_課題内容_.
ページ本文の「就労移行支援体制加算は、就労継続支援B型事業所の」で始まる段落を、主な事実を残して短く書き直してください。

_ページ本文_.
____________________
就労継続支援B型サービスにおける「就労移行支援体制加算」と「就労移行連携加算」について

 

就労継続支援B型サービスを提供する事業所は、障害を持つ方々が一般企業での就職や、安定した就労を実現するための重要な役割を果たしています。
その中で、「就労移行支援体制加算」と「就労移行連携加算」という加算制度があり、事業所の収益向上やサービス品質の向上に大きく貢献します。
本記事では、これら2つの加算について、その内容や取得要件、導入のメリットについて詳しく解説します。

 

1. 就労移行支援体制加算とは

就労移行支援体制加算は、就労継続支援B型事業所の利用者が一般企業などで6ヶ月以上就労した場合に、事業所全体に対して付与される加算制度です。
これは、利用者の就労成功を事業所全体の成果として評価する仕組みであり、事業所が就労移行に向けた取り組みを強化するインセンティブとなっています。

 

1.1 算定要件

就労移行支援体制加算を受けるためには、以下の条件を満たす必要があります。

-就労定着者の存在:前年度に事業所の利用者が一般企業等に就職し、少なくとも6ヶ月以上継続して就労していること。
-雇用契約の種類:正社員、契約社員、パートなど、雇用契約の形態や労働時間は問われません。
-記録の整備:就労定着者に関する就労状況の記録を適切に保管し、求められた際に提出できること。
____________________
_データ抜粋_.
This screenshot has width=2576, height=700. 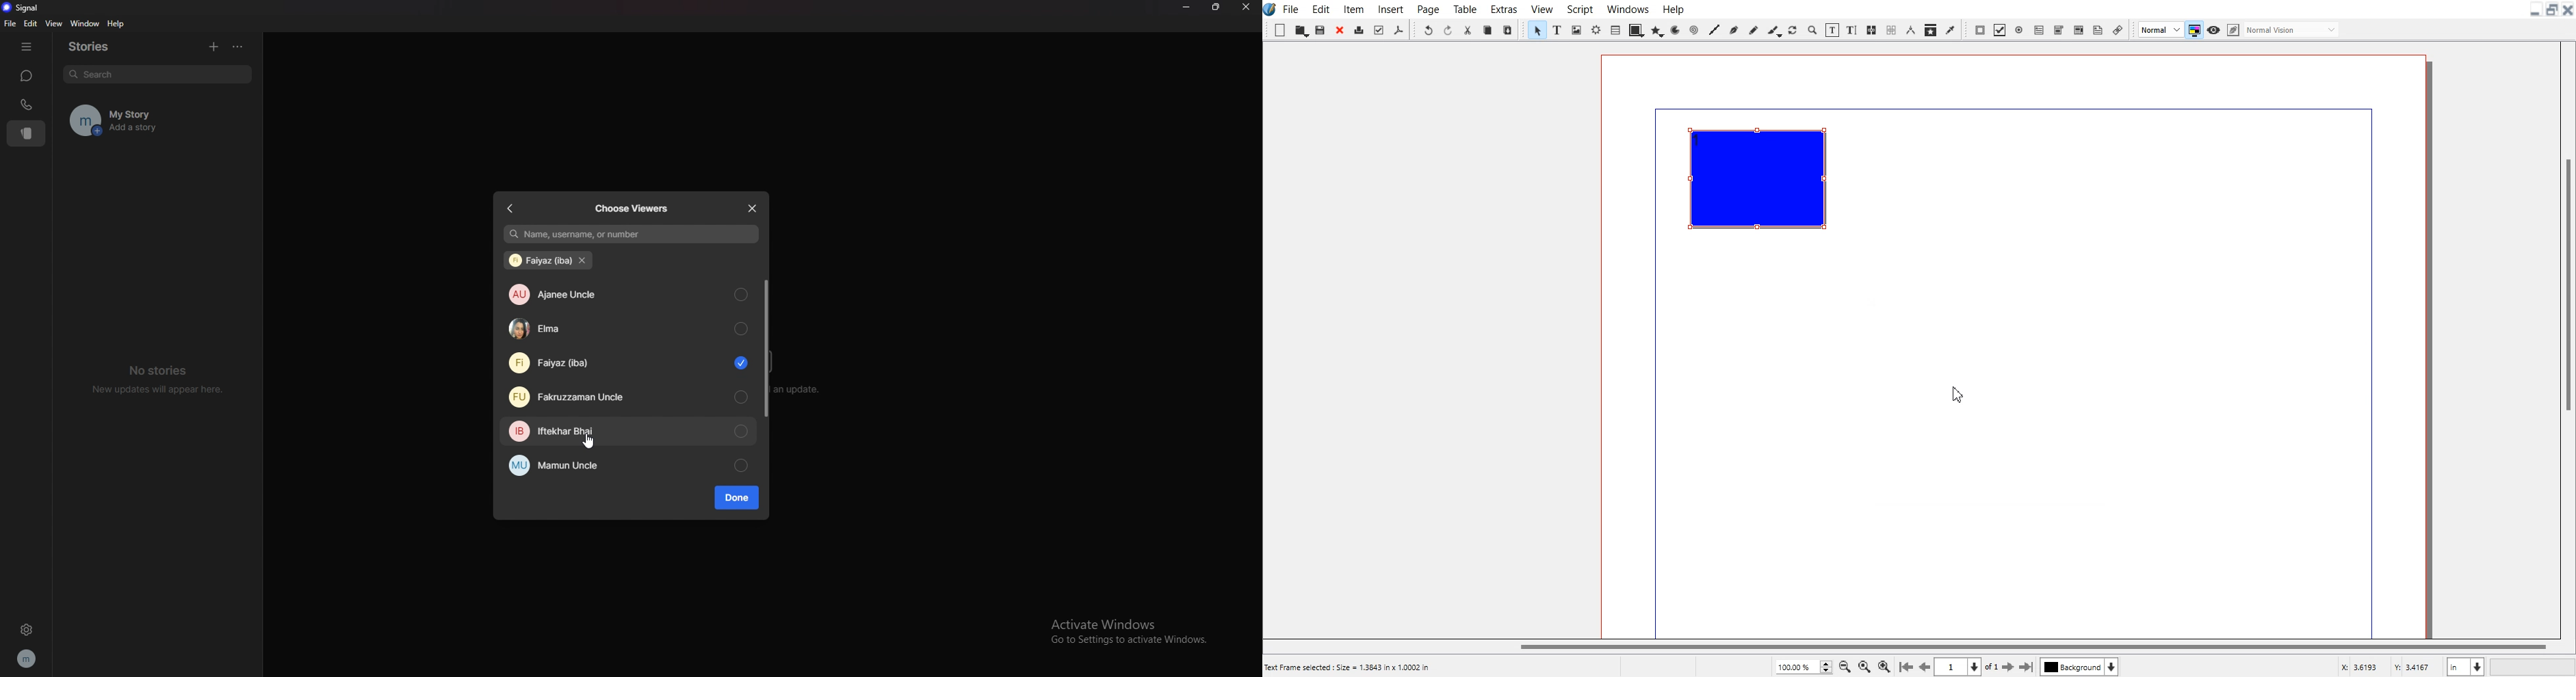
____________________
_正解_.
就労移行支援体制加算は、B型事業所の利用者が一般企業などで6ヶ月以上就労した場合に事業所全体へ付与される加算である。利用者の就労成功を事業所全体の成果として評価し、就労移行への取り組みを強める動機づけとなる。